CoinAlts 2019, Chicago

Token Daily Capital's general partner Imran Khan is speaking at the BlockWorks Group's CoinAlts Fund Symposium 2019 along with an amazing lineup of fund managers and major company representatives. The event is being held at the Art Institute of Chicago on September 26. Our readers can use promo code IPTDC25 for 25% off tickets.   
 

      

THOUGHT OF THE DAY

A Few Lessons to Learn From the Failure of Edgeware Mainnet Launch 

Early this year Edgeware made headlines because of its unique Lockdrop bootstrapping mechanism. The project decided to distribute 90% of its EDG tokens to Ethereum users who demonstrated interest in the new network by either 1) locking their ETH in special lockdrop smart contracts or 2) signaling interest by signing a special Ethereum message. The lockdrop process followed a specific schedule that concluded on August 30th with a promise of a mainnet launch on September 15th. About 5 million ETH were used for both locking and signaling, indicating a reasonable amount of interest in the new network.

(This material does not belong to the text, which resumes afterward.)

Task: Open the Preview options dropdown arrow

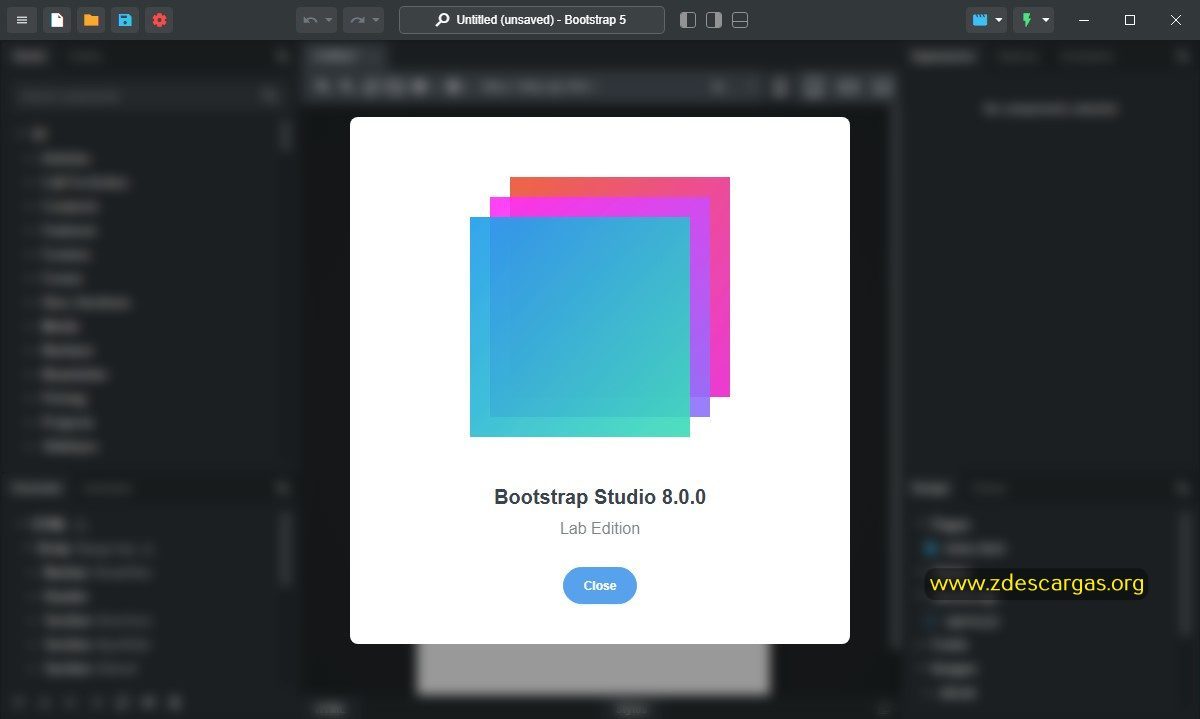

In preparation for the launch, the team predictably deployed a testnet. Surprisingly, however, the team decided to ignore the incentivized testnet approach that has been used by most projects launched this year - a model innovated by the Cosmos team to incentivize participation in test networks to debug network consensus. 

Incentivized testnets have proven to be very useful in catching consensus bugs in Cosmos and the other networks.  Ignoring that approach turned out to be the first critical mistake for a project that is already giving out most of its tokens for free.  The result was a highly unstable testnet that raised concerns about whether the network should actually launch.


The second mistake was ignoring all the warning signs from the testnet and proceeding with the mainnet launch using a number of untested modifications such as removing the slashing penalty for validators and disabling the token transfers.

To no one's surprise, the untested modifications failed to deliver their goal, validator slashing continued for a number of validators, and users were able to transfer their tokens. Moreover, the Edgeware team committed mistakes in the initial token distribution. Given all these issues, there was no choice but to downgrade the launched network to a testnet, take more time to fix numerous issues, and reschedule the mainnet launch to a later date. 

The failure of a mainnet launch is an uncommon situation in 2019 given the tough competition between different protocols. The Edgeware team seems to have stumbled in their eagerness to deliver the mainnet on-time, foregoing robust testing in the process. This decision has severely backfired and the mainnet has been delayed in a market where optics matter. A lot.

This should go without saying, but the major lesson here is: never launch a network without sufficient testing. Delays in shipping may be bad, but they are infinitely better than launching a buggy mainnet network that can cause financial losses to the network participants.

The former causes disappointment, the latter breaks trust.

Move fast and break things is the exactly wrong ethos to have in crypto. Remember this when building outside or on top of Layer 1 too: dapps, DeFi protocols, layer-2 solutions -- there is no project above this standard.